Blackwater III : The house, Avon books, 1983 - Editions Monsieur Toussaint Louverture (trad. de Y.Lacour avec H.Charrier), 2022.
Perdido, 1928. Alors que le clan Caskey se déchire dans la guerre intestine et sans
merci que se livrent Mary-Love et sa belle-fille, et que d'autres crises
- conjugales, économiques, existentielles - aux répercussions défiant
l'imagination se profilent, dans les recoins sombres de la maison
d'Elinor, la plus grande de la ville, les mauvais souvenirs rôdent et
tissent, implacables, leurs toiles mortelles.
Au-delà des
manipulations et des rebondissements, de l’amour et de la haine, Michael
McDowell (1950-1999), co-créateur des mythiques Beetlejuice et L’Étrange Noël de Monsieur Jack, et auteur d’une trentaine de livres, réussit avec Blackwater à bâtir une saga en six romans aussi addictive qu’une série Netflix,
baignée d’une atmosphère unique et fascinante digne de Stephen King. Découvrez le troisième épisode de Blackwater, une saga matriarcale teintée de surnaturel avec un soupçon d’horreur.
***
Nous continuons notre étrange mais fascinant séjour à Perdido, ville fictive de l'Alabama. Après les deux premiers tomes de Blackwater, nous nous immergeons donc à nouveau (et avec quel plaisir !) dans les eaux sombres de cette saga familiale, véritable succès de la littérature populaire américaine depuis près de quarante ans...

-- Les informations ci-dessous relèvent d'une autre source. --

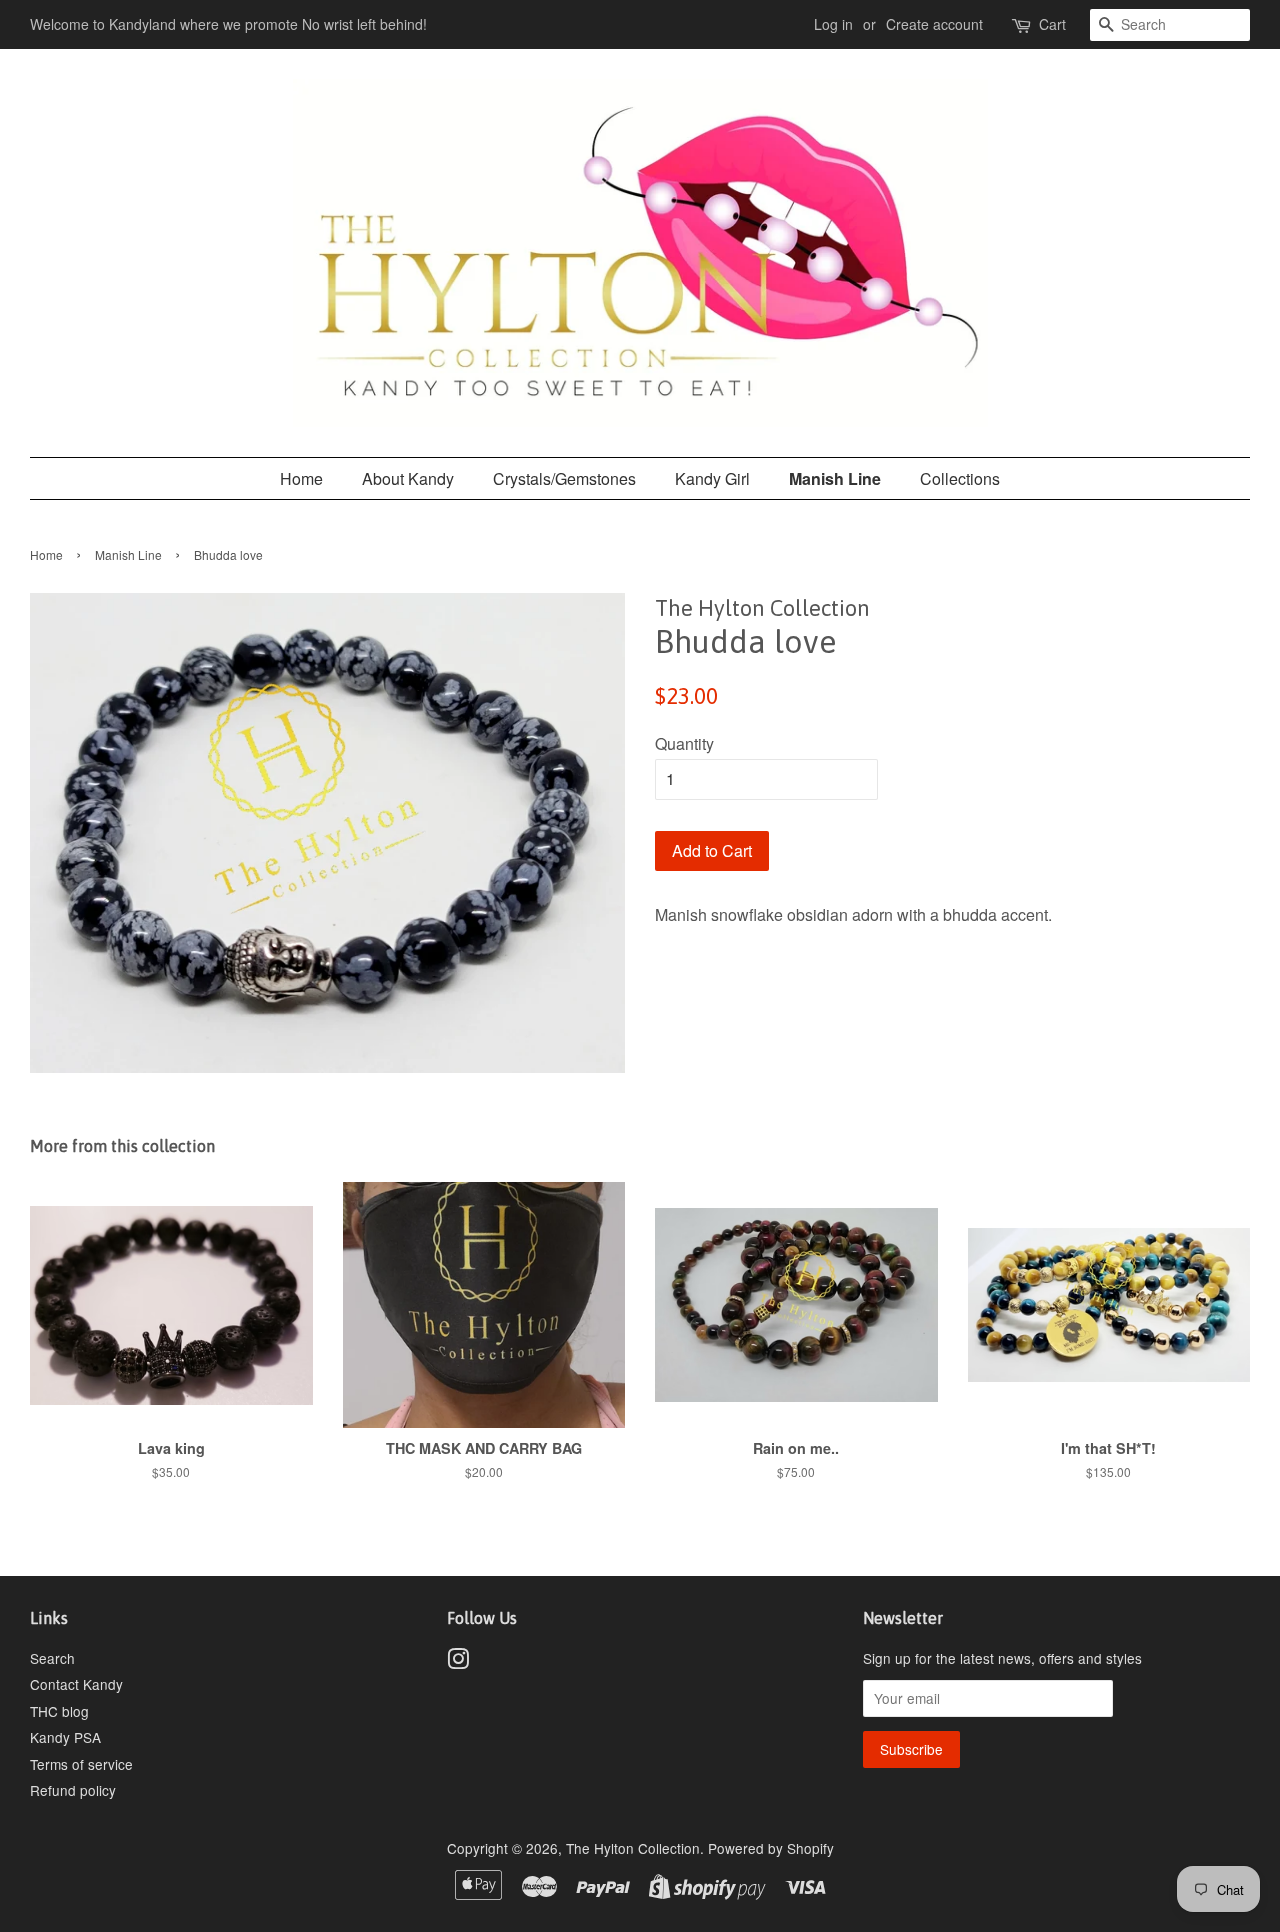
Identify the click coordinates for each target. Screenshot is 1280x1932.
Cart (1052, 24)
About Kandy (408, 478)
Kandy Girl (712, 478)
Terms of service (81, 1764)
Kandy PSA (65, 1737)
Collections (960, 478)
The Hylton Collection (633, 1848)
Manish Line (835, 478)
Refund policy (73, 1790)
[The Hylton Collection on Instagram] (458, 1662)
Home (301, 478)
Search (52, 1658)
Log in (833, 24)
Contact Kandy (76, 1684)
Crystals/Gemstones (564, 478)
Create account (934, 24)
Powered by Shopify (771, 1848)
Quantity (684, 743)
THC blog (59, 1711)
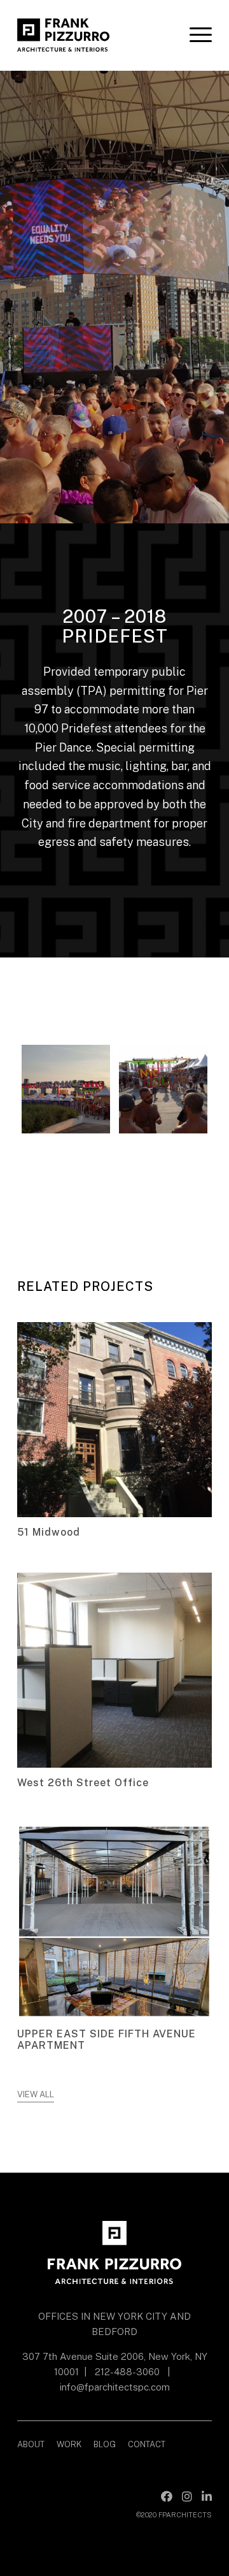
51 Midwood (48, 1532)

Nous y retrouvons les Caskey à la fin des années 1920. Alors que partout ailleurs, le krach boursier engendre des catastrophes financières, à Perdido, c'est tout juste si on en ressent les effets. Bien sûr, il y a quelques désagréments, mais la ville a bien d'autres préoccupations, notamment savoir qui de Mary-Love ou d'Elinor gagnera la guerre silencieuse que ces deux-là se livrent depuis presque dix ans. Les armes et les leviers du conflit changent, au fil du temps : ce sont désormais Miriam et Frances les instruments de cette bataille matriarcale. La première, fille aînée d'Oscar et d'Elinor, avait été laissée en gage à Mary-Love contre la liberté de quitter la maison Caskey et vivre enfin leur vie conjugale en toute liberté. La seconde, leur cadette, grandit auprès d'eux dans leur demeure de l'autre côté de la palissade. Jamais on avait vu sœurs plus différentes l'une de l'autre, plus étrangères l'une à l'autre, elles dont le seul point commun est de perpétuer une lutte entamée bien avant leur conception. A ce jeu-là, cependant, Elinor (et par extension, Frances), continue de remporter haut la main la partie...

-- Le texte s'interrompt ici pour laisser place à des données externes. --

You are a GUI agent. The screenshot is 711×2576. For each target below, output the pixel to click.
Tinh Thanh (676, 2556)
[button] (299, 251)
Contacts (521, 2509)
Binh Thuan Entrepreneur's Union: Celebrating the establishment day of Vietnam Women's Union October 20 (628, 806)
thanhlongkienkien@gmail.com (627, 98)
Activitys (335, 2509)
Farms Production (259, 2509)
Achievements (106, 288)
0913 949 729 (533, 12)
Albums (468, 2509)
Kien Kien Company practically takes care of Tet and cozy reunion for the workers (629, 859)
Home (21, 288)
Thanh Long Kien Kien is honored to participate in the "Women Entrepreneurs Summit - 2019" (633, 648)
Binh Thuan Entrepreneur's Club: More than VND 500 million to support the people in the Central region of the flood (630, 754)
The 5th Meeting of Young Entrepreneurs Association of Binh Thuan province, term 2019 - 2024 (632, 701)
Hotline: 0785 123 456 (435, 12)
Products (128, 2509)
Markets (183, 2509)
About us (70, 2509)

Si les deux premiers opus étaient excellents à plus d'un titre, reconnaissons aujourd'hui qu'ils faisaient office de simple introduction. Le décor et les protagonistes désormais plantés, M.McDowell redouble de rythme et d'intensité avec ce troisième ouvrage. On avait déjà noté la dimension systémique de cette saga, dimension ici d'autant plus présente que le roman met en scène une nouvelle génération de Caskey qui poursuit à son corps défendant les conflits non résolus de ses aïeux. Vengeance et manipulation montent ainsi quelques crans de plus dans la déraison : ces deux fillettes, totalement instrumentalisées, illustrent à merveille l'orgueil des Caskey, mais aussi ce qui peut faire le pire de tout système familial. Quant aux autres Caskey, ils ne sont pas en reste et confirment à quel point, dans cette famille, un enfant a valeur de monnaie d'échange. En effet, pour protéger le jeune Danjo de l'influence néfaste de son père, Carl Strickland, et éloigner tout en même temps ce dernier de Perdido, James est prêt à payer pour adopter l'enfant. Rien de plus normal, n'est-ce pas ?
"A Perdido, on certifia n'avoir jamais connu de famille aussi disposée que les Caskey à abandonner et reprendre ses enfants, à s'échanger la progéniture comme s'il s'était agi d'un moule à tarte ou de n'importe quel plat à gâteau que l'un des foyers aurait en trop et dont l'autre aurait manqué."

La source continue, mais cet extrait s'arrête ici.